### Extract:
May 5, 2019
Publish or perish.
We’ve heard these words throughout our careers: If there is no record or proof your work has impact, does it matter?
In this blog post, we’ll take a brief journey through the peer-review process and the changing dynamics of the academic world, as well as examine the variety of metrics for your scholarly work.
Evolution of Peer Review
In 1665, the Royal Society of London and the Paris Academy of Sciences published the first two scientific journals: The Philosophical Transactions of the Royal Society of London and Journal des Scavans. It wasn’t until the 1830s that a peer-review process was formalized. In 1937, the National Cancer Institute became the first US entity to use peer review as a method for awarding grants to researchers. Shortly thereafter, the concept of peer review became the standard method for most research communities to place a figurative “stamp of approval” on publications and decisions for grant funding.
Since then, criticism has emerged about the peer-review process, including:
- It can stifle innovation as unorthodox work is not often published.
- If the review committees are stacked with cronies, then grants don’t get funded to those applying from outside the inner circle.
- If the content reviewers are in fact competing for the same publications and grants as those applying, then expertise and objectivity are at direct odds with each other.
- The peer-review process is not set up to detect fraud and research misconduct (as evidenced in recent years with the rising number of publication retractions).
At its core, the peer-review process relies on the integrity of the process and those who are involved. To help address some of the concerns outlined above, the Committee on Publication Ethics has generated guidelines in recent years for editors and reviewers that are focused on the content areas of professionalism, confidentiality, reliability, fairness of the review process, and conflict of interest.
At its core, the peer-review process relies on the integrity of the process and those who are involved.
Emerging Forces in the Academic World
Whether one chooses to pursue an academic career or not, exposure to academicians is commonplace during college, medical school, and residency.

### Your task:
In the blog post on peer review, which US entity first used peer review to award research grants, and in what year?

### Data section:
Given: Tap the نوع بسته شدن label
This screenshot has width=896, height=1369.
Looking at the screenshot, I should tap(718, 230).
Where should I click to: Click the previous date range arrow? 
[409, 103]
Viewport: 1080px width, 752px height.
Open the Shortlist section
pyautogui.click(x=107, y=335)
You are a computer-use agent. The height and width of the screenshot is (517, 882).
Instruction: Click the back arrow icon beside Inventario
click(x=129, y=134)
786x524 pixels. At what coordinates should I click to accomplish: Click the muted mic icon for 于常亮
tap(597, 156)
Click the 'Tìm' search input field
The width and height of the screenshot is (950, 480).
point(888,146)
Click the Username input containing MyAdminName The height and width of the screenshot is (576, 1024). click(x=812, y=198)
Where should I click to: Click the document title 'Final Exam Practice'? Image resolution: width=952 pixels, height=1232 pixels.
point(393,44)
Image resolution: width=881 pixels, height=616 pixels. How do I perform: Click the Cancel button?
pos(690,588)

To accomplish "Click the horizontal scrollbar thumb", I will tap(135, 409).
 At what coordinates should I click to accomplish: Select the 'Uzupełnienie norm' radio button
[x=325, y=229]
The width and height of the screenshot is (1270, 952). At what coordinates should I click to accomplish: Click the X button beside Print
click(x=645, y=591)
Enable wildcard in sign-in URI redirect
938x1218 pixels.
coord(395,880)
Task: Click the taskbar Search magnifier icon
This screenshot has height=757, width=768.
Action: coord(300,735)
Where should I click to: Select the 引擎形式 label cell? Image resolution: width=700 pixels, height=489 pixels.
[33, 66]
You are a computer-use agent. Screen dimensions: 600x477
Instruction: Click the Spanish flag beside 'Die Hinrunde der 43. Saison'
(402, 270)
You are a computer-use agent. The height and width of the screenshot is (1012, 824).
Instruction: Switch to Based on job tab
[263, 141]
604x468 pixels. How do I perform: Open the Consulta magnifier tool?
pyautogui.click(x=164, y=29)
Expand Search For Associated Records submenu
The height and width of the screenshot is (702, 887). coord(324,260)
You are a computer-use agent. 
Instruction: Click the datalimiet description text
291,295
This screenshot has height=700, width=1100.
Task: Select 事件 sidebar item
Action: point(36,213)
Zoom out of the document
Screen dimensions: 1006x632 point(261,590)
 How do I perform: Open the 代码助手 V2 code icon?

### Written reply:
The National Cancer Institute, in 1937.